Some political reporters haven't thought about this question, others don't understand it, and most of the rest don't care. They've been trained to report who's up and who's down, not why it matters. So when Bush argued last night that "Republicans overwhelmingly supported my candidacy" in Michigan, reporters brushed it off as post-defeat spin. Yes, the media are covering McCain's poor showing among self-identified Republicans, but only insofar as it affects the horse race. They don't understand that the Bush-McCain war will determine not just which candidate represents the GOP, but what he's representing.
The pattern of the primaries so far—Bush winning the Republican faithful, McCain winning independents and Democrats—raises one of life's oldest and deepest questions: How far will you change who you are to get what you want? How many nose jobs, face lifts, and breast augmentations will you endure to attract a husband? How many colleagues will you step on or manipulate to win a promotion?
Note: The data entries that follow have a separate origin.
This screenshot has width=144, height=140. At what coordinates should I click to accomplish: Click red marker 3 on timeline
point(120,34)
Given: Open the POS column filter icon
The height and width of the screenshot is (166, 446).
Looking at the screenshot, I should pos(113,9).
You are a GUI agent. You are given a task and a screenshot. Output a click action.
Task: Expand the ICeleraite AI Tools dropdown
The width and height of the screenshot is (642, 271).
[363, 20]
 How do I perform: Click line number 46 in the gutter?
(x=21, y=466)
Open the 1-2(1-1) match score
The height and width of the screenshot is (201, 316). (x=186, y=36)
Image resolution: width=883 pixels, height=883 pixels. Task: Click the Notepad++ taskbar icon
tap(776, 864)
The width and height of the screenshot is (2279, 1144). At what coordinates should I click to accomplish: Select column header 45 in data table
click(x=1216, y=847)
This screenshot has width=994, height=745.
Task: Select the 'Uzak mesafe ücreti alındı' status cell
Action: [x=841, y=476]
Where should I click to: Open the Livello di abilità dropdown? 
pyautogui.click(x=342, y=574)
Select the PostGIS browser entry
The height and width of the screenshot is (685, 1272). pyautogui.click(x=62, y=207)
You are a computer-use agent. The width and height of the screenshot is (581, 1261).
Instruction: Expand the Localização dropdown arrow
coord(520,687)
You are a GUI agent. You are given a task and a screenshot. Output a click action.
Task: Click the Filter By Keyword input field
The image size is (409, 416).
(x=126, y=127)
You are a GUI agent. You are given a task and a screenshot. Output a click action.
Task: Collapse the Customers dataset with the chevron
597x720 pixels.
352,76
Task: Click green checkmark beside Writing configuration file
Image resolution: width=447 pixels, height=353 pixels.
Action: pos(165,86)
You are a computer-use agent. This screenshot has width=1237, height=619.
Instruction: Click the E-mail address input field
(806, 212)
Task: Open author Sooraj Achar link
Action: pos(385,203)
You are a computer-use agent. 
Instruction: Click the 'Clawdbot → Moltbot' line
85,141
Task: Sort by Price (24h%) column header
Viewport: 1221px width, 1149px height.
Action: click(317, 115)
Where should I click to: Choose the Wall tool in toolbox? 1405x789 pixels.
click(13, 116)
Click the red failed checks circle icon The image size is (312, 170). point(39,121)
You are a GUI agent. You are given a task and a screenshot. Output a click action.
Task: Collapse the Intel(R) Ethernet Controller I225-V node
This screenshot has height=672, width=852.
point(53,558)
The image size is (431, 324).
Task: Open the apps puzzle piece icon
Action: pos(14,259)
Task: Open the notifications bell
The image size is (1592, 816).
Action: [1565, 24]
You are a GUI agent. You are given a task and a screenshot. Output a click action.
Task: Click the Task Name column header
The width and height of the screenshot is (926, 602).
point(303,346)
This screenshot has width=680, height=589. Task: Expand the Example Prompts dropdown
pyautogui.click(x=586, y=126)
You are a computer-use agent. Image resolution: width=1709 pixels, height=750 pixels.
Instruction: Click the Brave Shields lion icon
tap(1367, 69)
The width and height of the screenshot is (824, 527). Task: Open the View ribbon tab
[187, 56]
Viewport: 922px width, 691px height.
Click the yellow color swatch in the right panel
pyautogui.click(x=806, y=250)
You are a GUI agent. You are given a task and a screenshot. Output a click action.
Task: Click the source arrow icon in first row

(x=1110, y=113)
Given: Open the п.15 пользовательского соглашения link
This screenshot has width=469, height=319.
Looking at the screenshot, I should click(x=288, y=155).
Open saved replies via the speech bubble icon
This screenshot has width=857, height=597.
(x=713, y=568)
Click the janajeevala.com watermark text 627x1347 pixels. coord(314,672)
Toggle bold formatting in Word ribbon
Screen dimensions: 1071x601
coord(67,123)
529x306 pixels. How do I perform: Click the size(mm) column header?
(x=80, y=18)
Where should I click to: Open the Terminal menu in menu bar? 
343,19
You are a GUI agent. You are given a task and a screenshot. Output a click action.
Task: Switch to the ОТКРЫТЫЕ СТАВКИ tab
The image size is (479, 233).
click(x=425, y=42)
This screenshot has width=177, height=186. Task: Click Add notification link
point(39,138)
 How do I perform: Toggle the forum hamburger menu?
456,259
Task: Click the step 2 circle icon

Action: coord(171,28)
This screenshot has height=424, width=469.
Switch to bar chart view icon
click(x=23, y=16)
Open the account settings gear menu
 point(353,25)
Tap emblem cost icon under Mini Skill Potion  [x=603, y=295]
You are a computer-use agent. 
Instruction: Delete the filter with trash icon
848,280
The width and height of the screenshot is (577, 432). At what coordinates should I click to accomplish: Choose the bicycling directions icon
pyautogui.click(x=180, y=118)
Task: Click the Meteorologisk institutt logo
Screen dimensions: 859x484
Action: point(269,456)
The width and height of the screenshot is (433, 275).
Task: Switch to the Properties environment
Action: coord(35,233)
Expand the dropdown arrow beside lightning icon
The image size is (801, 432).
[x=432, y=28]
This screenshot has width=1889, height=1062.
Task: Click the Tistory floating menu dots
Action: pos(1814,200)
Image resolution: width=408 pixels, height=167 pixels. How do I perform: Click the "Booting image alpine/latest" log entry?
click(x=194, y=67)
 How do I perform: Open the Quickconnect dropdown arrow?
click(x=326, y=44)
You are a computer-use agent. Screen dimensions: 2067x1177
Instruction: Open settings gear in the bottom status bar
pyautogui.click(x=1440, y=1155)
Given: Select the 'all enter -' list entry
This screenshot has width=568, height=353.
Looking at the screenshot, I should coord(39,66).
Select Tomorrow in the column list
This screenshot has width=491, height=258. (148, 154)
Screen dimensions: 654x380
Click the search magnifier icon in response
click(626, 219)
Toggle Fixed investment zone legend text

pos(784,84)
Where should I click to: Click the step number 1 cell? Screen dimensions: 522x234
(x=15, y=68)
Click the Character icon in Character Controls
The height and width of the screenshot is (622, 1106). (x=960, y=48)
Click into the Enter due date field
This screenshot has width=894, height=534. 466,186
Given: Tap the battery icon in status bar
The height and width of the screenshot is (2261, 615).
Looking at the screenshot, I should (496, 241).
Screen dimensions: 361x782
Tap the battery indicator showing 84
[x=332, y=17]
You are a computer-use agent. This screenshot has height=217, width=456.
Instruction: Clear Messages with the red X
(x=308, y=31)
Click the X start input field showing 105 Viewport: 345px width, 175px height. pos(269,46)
How many cigarettes will you smoke and how many classes will you cut to fit in with the cool kids? At what point along the road to success does the person who is succeeding cease to be you?
McCain says he can restore the presidency to the GOP by attracting independents and Democrats. In his victory speech last night, he promised to "make our party bigger and change politics in this country for generations. Don't fear this campaign, my fellow Republicans. Join it. … This is where you belong: the Republicans who practice the politics of addition over the politics of division. We are creating a new majority, my friends—a McCain majority."
But the "politics of addition" isn't that simple. Each time a political, social, or economic organization adds new and different members, it loses a bit of its old identity. When a family grows by birth or marriage, it changes. When America Online acquires Time Warner, it changes. When the United States welcomes immigrants who speak other languages, it changes. At what point is AOL no longer AOL? At what point is the United States no longer the United States? At what point is the GOP no longer the GOP?
These questions can't simply be dismissed as narrow-minded. They require philosophical answers: What does it mean to be an Internet company, an American, or a Republican? McCain prefers debt reduction and long-term Medicare solvency to tax cuts. He assails tax breaks for corporations and the wealthy. Lately he has spent most of his time in the Senate trying to ban unregulated political donations and to force tobacco companies to pay a huge fine that would oblige them to raise cigarette prices. How far do these crusades and policies bend the definition of the GOP? How many Republicans are prepared to change the party to accommodate McCain, and how many of his heresies are they willing to absorb?
If McCain wins the nomination and the presidency, he will change the GOP at least as dramatically as Bill Clinton changed the Democrats. Bush would define fiscal conservatism in terms of reducing the size of government. McCain would define it in terms of balancing the budget. Bush would emphasize tax cuts. McCain would emphasize tax "fairness." When vacancies open on the Supreme Court, Bush would need to maintain his base among Christian conservatives. McCain would need to maintain his base among libertarian independents. And while Bush would confine the use of American power abroad to "American interests," McCain would extend it to an ambitious agenda of "rogue-state rollback."
Liberals don't understand why McCain scares so many Republicans. Today's New York Times, for example, chides Bush for "belittling" McCain's "gift for inclusiveness." Back in 1992, when Clinton was attracting supporters of the death penalty, the Times saw it as a betrayal of principle rather than a "gift for inclusiveness." But that's the difference between your principle and the other guy's. Republicans have every right to shrink in mortal terror from the prospect of a McCain presidency. The question before them is not whether they will absorb the "McCain majority" but whether it will absorb them.